La première à subir les prémisses de sa vengeance fut sa mère. Cette dernière l'avait toujours considérée comme une erreur. Un regard suffisait pour la maudire. Pour faire bonne mesure, elle lui en adressa trois et observa le résultat.

Chaque matin, le château résonnait des cris terrorisés de la marâtre qui s'égosillait devant son miroir. Une étrangère se tenait à sa place dans son reflet. Si au début, cela attirait l'attention de tous, peu à peu, les hurlements devinrent le quotidien et peu à peu, la mère devint une ombre tout aussi effacée que l'avait été Elodie pendant toutes années. Au détail près que la marâtre était considérée et même devenue une folle à lier.

Vint après le tour du père avide de richesse de statut. Un soir, après avoir servi le repas, Elodie le regarda dans les yeux par trois fois. La malédiction du démon s'installa. Observatrice silencieuse dans les ombres du château, elle vit les belles terres prospères de son père se flétrir. Tout ce que l'homme venait à toucher devenait cendres entre ses doigts. Chaque transaction qu'il cherchait à faire n'avait pour seul résultat sa ruine. L'homme riche et cupide qu'il était devint un mendiant à la porte de son propre château, suppliant pour un peu de pitié, cette même pitié qu'il n'a jamais accordée à Elodie.

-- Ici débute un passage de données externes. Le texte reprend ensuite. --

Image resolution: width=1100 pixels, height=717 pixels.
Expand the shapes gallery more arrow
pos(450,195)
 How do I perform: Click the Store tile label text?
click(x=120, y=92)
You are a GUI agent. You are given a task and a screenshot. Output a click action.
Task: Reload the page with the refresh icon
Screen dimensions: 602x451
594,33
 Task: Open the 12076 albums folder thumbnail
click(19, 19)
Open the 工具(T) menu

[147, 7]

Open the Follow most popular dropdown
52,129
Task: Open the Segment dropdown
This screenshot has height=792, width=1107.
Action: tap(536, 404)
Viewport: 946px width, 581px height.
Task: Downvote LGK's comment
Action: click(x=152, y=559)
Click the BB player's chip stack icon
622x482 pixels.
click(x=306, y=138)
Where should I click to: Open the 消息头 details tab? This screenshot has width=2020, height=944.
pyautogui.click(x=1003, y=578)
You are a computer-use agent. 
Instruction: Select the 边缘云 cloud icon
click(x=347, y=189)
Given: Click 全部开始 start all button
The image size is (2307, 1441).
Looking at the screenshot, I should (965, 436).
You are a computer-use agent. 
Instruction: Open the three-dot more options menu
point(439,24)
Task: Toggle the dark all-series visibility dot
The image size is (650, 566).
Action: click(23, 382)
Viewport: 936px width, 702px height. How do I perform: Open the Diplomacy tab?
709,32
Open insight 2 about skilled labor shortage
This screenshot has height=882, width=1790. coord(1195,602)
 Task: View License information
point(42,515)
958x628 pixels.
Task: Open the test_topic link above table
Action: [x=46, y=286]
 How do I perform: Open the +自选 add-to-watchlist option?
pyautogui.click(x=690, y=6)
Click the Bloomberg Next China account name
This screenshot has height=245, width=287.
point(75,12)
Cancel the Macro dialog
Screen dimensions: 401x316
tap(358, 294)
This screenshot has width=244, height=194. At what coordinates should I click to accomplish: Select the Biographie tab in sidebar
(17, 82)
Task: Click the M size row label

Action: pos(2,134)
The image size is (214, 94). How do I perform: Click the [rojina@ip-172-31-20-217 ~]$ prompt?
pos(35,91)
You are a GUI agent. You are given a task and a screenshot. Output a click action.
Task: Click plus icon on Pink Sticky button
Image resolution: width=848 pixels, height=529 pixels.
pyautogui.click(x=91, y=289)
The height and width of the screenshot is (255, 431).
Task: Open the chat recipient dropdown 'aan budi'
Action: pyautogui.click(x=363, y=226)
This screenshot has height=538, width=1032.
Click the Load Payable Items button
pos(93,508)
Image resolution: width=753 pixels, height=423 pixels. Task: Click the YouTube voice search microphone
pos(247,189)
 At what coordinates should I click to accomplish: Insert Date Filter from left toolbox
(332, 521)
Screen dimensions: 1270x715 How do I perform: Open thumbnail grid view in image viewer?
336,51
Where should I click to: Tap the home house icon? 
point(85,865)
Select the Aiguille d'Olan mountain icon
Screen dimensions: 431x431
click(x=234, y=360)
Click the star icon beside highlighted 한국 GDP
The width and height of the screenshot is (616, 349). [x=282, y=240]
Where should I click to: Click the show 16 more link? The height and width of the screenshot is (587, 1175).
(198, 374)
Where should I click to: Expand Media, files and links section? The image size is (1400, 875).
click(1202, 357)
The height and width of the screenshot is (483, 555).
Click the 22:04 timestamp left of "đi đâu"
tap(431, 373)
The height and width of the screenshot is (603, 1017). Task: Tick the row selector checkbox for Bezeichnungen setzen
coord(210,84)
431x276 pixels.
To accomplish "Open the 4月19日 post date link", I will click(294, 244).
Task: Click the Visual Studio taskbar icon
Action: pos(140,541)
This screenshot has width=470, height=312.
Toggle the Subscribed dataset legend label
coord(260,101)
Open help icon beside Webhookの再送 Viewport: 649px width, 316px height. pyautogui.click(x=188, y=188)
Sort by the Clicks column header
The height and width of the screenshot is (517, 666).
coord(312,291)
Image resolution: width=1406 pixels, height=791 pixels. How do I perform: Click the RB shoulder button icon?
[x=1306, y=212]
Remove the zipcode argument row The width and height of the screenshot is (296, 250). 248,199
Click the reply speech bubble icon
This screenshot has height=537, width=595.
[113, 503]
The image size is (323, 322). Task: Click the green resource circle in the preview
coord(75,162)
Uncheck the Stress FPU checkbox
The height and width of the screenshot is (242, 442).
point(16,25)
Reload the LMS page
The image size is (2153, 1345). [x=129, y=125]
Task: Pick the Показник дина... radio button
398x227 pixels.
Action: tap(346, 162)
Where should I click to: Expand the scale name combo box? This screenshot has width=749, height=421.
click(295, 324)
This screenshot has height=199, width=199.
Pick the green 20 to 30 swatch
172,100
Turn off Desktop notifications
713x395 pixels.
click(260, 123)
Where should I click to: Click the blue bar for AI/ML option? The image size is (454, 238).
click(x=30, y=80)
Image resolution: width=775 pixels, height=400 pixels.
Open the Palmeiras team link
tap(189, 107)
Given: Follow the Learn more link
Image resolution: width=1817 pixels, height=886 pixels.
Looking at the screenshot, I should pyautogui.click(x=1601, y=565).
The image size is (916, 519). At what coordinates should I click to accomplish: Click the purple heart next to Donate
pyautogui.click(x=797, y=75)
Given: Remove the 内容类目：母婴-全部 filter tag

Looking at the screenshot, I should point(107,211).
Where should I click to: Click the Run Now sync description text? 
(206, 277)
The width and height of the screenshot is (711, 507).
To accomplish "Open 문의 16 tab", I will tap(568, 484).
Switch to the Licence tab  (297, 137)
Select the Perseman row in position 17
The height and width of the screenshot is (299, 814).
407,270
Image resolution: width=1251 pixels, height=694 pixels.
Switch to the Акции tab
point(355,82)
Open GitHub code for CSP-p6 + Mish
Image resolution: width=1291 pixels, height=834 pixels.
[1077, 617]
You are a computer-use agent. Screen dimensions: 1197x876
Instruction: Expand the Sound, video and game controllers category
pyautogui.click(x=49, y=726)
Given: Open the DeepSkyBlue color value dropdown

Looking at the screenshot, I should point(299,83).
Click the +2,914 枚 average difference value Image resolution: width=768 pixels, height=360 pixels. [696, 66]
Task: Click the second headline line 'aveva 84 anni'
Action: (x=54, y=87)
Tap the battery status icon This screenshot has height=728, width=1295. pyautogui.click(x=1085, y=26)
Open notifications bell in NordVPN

Débarrassée de principaux responsables de son malheur, la jeune fille se tourna vers les derniers bourreaux qui lui restaient encore à pourrir : ses frères et sœurs. Comme avec ses géniteurs, elle leur accorda trois regards. Habitués à une vie de luxure et de débauches, la malédiction les piégea dans une boucle infernale de festins où elle les suivait. Sous son regard calme et ses sourires sereins, Elodie dégustait chaque plat exquis mais surtout, elle observait. Sa fratrie honnie ne cessait de se goinfrer plus encore, souffrant du goût de la famine à chaque bouchée. Plus ils mangeaient, plus leur ventre se vidait, les rendant fous de faim sans jamais pouvoir se rassasier. Leur peau pâlit, leurs corps s'affaiblirent au point d'en venir à se battre entre eux pour une bouchée. Ils étaient désormais des créatures faméliques devenues esclaves d'une faim insatiable.

Le dernier frère, celui qui avait toujours ri de la fragilité d'Elodie, finit par se retrouver seul, isolé dans le château de Valdrake. Les autres avaient disparus dans une frénésie insensée. Peut-être avaient-ils finis par s'entretuer ? Cela faisait un moment qu'il n'entendait plus leurs voix suppliantes résonner dans les couloirs ou leurs cris pour réclamer de la nourriture qui pourtant ne les rassasiait plus.

Alors qu'il pensait être le dernier survivant, il aperçut une silhouette sortir de l'ombre : Elodie. Il écarquille les yeux quand il la voit le fixer de son regard brûlant. Les yeux sont le miroir de l'âme pourtant, chez elle, c'est indéchiffrable. Comme si... il n'y en avait pas.

Elle approchait de lui d'un pas tranquille, ses chaussons résonnant sur le sol de pierre. Elle lui tendit le plateau repas qu'elle avait dans les mains.

— Mange, murmure-t-elle d'une voix rauque qu'il ne reconnut pas.

Le frère observa le met succulent, la bave aux lèvres. Pourtant il savait. Cela ne servirait à rien de manger, mais il ne pouvait pas s'en empêcher. Il mangea sous les yeux et le sourire serein de sa soeur.

Il ne lui fallut pas beaucoup de temps pour rejoindre les autres dans le trépas.

Quand enfin, il n'y eut plus que silence dans les couloirs du château, Elodie se tenait droite, victorieuse.

Le démon, satisfait de son oeuvre et repu des âmes du père, de la mère et des frères, s'enroula une dernière fois autour de l'âme de la jeune fille.

— Tu étais insignifiante, susurra-t-il alors qu'il se décrochait d'elle peu à peu. Maintenant, tu es quelque chose.

Elodie, pour la première fois de sa vie, sentit qu'elle avait un rôle à jouer. mais était-elle encore une fille ?

— Maintenant, à qui le tour ? demanda-t-elle dans le silence du château de Valdrake.